Dripping, he entered a small space, less a lobby than a foyer, with a Mexican-tile floor. An elevator and a set of stairs served the upper stories.
The foyer air curdled with the lingering meaty scent of Canadian bacon, cooked hours ago, and the musty smell of stale pot smoke. Weed had a singular aroma. Someone had stood here this morning, finishing a joint, before stepping out to meet the dreary day.
From the bank of mailboxes, Ethan counted four apartments on the ground floor, six on the second, and six on the third. Reynerd lived in the middle of the building, in 2B.
Only the last names of the current tenants were printed on the mailboxes. Ethan needed more information than these stick-on labels provided.
An open communal receptacle, recessed in the wall, had been provided for magazines and other publications on those occasions when the volume of other mail didn’t permit the postman to put all items in the boxes.
Two magazines lay in the tray. Both were for George Keesner in Apartment 2E.
Ethan rapped a knuckle against the aluminum doors on several of the mailboxes for the apartments in which he had no interest. The hollow sound suggested they were empty. Most likely the daily mail had not yet been delivered.
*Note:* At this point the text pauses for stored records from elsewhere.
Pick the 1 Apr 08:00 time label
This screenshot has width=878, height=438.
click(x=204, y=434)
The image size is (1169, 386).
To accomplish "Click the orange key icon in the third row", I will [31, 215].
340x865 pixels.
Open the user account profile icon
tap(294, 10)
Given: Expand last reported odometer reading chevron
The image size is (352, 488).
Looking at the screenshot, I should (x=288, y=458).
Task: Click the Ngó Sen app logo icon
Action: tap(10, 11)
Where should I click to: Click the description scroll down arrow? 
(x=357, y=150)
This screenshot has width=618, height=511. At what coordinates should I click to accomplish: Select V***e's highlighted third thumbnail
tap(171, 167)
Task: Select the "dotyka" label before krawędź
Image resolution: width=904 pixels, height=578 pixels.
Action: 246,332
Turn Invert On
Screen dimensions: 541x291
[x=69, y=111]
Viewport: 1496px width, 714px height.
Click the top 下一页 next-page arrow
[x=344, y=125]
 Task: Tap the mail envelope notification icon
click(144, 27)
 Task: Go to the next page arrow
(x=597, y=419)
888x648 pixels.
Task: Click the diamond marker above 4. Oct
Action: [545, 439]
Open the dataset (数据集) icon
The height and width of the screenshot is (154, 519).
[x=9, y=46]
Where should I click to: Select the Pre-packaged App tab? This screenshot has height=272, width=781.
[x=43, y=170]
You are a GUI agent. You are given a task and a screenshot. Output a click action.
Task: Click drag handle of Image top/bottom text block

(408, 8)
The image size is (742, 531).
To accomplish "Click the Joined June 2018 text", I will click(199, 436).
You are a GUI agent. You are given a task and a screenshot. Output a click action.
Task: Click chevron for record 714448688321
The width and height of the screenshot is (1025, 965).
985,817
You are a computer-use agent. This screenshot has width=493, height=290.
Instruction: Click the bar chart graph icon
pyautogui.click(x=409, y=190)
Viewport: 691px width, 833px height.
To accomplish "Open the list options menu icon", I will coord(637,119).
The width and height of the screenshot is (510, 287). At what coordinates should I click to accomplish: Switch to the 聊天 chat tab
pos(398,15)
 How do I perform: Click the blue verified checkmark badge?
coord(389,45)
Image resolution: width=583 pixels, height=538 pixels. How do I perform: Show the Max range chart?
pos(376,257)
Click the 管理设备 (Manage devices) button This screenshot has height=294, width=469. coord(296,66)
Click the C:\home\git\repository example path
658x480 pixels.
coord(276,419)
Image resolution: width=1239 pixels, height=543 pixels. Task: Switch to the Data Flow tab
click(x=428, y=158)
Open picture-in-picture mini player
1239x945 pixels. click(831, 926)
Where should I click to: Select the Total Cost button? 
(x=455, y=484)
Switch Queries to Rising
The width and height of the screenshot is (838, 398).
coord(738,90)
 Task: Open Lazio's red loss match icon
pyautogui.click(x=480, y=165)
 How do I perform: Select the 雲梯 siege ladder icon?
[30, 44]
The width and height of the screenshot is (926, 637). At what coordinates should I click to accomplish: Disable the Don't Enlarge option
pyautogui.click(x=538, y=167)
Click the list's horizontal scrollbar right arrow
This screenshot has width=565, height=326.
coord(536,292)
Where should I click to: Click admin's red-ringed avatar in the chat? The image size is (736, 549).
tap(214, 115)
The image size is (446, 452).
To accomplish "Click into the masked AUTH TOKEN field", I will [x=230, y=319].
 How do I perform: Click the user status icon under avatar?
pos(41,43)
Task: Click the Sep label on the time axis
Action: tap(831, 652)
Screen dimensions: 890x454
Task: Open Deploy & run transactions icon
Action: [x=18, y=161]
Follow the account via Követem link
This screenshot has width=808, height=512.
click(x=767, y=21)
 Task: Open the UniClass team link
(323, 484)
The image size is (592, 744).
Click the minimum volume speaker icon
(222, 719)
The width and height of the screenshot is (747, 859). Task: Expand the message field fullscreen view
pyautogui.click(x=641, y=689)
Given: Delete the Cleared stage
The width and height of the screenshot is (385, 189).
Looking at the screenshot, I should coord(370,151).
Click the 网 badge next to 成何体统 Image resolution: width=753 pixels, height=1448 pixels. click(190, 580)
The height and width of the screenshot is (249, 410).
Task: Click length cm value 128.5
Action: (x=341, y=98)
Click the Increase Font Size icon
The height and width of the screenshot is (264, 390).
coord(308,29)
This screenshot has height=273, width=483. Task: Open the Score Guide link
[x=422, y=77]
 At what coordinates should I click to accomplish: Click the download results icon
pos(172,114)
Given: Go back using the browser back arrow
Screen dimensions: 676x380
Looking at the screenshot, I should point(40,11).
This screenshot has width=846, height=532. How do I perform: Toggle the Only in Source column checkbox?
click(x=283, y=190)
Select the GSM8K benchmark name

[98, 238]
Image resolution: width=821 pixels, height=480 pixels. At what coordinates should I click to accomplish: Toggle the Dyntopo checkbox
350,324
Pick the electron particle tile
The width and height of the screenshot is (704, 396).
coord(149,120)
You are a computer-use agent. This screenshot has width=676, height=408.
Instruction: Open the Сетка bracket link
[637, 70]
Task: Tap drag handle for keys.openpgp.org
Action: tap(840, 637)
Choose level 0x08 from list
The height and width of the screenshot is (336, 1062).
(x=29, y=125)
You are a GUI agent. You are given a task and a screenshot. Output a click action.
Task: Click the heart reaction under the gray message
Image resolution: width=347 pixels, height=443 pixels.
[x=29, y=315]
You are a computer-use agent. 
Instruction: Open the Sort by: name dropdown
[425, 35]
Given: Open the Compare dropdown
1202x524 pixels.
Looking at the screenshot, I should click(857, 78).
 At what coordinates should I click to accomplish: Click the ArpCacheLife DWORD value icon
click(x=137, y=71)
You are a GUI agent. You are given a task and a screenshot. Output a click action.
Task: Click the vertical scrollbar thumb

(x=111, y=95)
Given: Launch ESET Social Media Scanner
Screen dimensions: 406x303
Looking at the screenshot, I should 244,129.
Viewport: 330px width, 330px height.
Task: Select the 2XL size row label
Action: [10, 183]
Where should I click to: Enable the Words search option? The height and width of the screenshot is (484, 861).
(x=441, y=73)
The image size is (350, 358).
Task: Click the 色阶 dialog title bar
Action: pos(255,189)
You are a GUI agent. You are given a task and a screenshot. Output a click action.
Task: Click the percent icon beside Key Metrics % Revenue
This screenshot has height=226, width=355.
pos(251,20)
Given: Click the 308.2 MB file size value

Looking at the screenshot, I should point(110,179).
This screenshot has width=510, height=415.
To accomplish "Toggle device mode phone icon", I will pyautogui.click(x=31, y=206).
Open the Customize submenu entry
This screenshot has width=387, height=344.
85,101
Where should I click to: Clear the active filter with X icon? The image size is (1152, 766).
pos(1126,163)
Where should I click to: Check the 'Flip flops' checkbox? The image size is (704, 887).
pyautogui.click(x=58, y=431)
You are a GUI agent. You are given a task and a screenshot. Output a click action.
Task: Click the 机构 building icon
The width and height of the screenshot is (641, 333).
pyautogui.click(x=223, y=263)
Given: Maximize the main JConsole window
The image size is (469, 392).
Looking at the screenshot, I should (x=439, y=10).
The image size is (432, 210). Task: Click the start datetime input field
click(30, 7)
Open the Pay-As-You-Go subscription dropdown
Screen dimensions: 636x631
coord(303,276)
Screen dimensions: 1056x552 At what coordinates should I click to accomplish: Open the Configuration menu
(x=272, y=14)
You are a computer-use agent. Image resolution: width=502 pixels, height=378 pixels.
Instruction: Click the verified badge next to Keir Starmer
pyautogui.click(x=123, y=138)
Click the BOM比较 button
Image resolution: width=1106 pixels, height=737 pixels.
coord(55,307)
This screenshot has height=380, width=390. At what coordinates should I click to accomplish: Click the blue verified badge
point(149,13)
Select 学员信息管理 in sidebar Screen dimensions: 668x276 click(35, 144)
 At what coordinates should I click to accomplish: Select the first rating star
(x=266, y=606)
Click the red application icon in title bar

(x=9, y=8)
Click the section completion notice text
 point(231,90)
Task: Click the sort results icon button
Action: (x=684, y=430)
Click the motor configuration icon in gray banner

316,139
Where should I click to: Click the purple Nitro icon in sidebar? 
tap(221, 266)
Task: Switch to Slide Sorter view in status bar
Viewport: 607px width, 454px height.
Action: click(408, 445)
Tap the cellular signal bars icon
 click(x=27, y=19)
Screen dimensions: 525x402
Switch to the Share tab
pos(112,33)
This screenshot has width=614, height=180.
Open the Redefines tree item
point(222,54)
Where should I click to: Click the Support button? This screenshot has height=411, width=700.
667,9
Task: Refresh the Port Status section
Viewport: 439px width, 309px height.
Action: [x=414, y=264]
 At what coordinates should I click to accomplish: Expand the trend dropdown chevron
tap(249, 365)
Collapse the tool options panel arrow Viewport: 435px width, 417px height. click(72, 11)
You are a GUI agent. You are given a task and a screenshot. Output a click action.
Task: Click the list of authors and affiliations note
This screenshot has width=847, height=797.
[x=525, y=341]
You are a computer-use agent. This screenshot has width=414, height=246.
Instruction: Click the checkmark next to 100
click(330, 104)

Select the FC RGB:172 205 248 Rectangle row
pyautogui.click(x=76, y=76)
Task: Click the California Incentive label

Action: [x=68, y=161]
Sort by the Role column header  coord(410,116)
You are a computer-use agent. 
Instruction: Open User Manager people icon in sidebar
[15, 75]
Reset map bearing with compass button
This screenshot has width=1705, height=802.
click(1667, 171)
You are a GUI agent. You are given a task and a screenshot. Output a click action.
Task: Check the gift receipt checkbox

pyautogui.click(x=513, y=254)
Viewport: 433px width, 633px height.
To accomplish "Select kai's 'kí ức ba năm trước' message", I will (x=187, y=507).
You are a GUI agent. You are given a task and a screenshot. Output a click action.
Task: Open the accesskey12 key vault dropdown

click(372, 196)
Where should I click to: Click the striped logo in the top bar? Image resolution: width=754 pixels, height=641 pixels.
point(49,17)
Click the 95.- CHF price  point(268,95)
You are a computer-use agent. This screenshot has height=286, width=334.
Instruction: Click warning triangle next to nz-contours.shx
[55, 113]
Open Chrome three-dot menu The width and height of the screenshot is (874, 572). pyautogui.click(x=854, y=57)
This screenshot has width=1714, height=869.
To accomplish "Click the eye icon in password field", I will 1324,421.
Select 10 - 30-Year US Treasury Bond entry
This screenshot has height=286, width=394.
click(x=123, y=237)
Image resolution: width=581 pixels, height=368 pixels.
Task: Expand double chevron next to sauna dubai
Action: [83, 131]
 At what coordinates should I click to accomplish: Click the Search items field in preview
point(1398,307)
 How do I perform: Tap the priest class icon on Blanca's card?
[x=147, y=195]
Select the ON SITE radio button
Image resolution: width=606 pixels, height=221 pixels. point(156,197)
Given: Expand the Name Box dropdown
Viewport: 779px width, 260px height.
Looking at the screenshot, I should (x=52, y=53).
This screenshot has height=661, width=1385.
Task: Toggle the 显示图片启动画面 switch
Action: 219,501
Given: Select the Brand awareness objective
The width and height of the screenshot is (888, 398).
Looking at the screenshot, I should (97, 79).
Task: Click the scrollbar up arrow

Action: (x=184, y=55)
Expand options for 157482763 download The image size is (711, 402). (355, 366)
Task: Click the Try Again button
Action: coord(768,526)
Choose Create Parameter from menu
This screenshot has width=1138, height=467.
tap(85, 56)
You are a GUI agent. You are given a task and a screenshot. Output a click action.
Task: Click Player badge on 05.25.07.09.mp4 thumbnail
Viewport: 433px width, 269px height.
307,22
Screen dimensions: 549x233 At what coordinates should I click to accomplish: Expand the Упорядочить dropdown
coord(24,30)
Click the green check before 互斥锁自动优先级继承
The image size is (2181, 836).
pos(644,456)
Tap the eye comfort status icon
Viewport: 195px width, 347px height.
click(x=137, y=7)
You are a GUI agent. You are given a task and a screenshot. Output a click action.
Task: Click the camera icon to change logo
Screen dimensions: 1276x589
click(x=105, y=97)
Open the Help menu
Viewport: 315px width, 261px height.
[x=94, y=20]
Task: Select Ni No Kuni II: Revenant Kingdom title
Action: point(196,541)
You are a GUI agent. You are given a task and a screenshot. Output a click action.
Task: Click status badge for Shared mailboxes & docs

When he rapped on Keesner’s box, it sounded as though it was packed full of mail. Evidently the man had been away from home for at least a couple days.
Ethan climbed the stairs to the second floor. One long hall, three doors on each side. At 2E, he rang the bell and waited.
Reynerd’s unit, 2B, lay directly across from 2E.
When no one answered the bell at Keesner’s apartment, Ethan rang it again, twice. After a pause, he knocked loudly.
Each door had been fitted with a fisheye lens to allow the resident to examine a caller before deciding whether or not to admit him. Perhaps from across the hall, Reynerd was watching the back of Ethan’s head right now.
Receiving no response to his knock, Ethan turned away from Keesner’s door and made a show of frustration. He wiped his rain-wet face with one hand. He pushed that hand through his damp hair. He shook his head. He looked up and down the hall.
When Ethan rang the bell at 2B, the apple man answered almost at once, without the protection of a security chain.
Although an unmistakable match for the image captured by the security camera, he proved to be more handsome than he’d been in the rain the previous night. He resembled Ben Affleck, the actor.
In addition to the Affleck aspect, however, he had a welcome-to-the-Bates-Motel edge to him that any fan of Anthony Perkins would have recognized. The tightness at the corners of his mouth, the rapid pulse visible in his right temple, and especially the hard shine in his eyes suggested that he might be on methamphetamine, not fully amped but clipping along at high altitude.
“Sir,” Ethan said even as the door was still opening, “I’m sorry to bother you, but I’m sort of desperate to get in touch with George Keesner over there in 2E. Do you know George?”
Reynerd shook his head. He had a bull’s neck. Lots of time spent on weight machines at the gym.
“I know him to say hello in the hall,” Reynerd said, “and how’s the weather. That’s all.”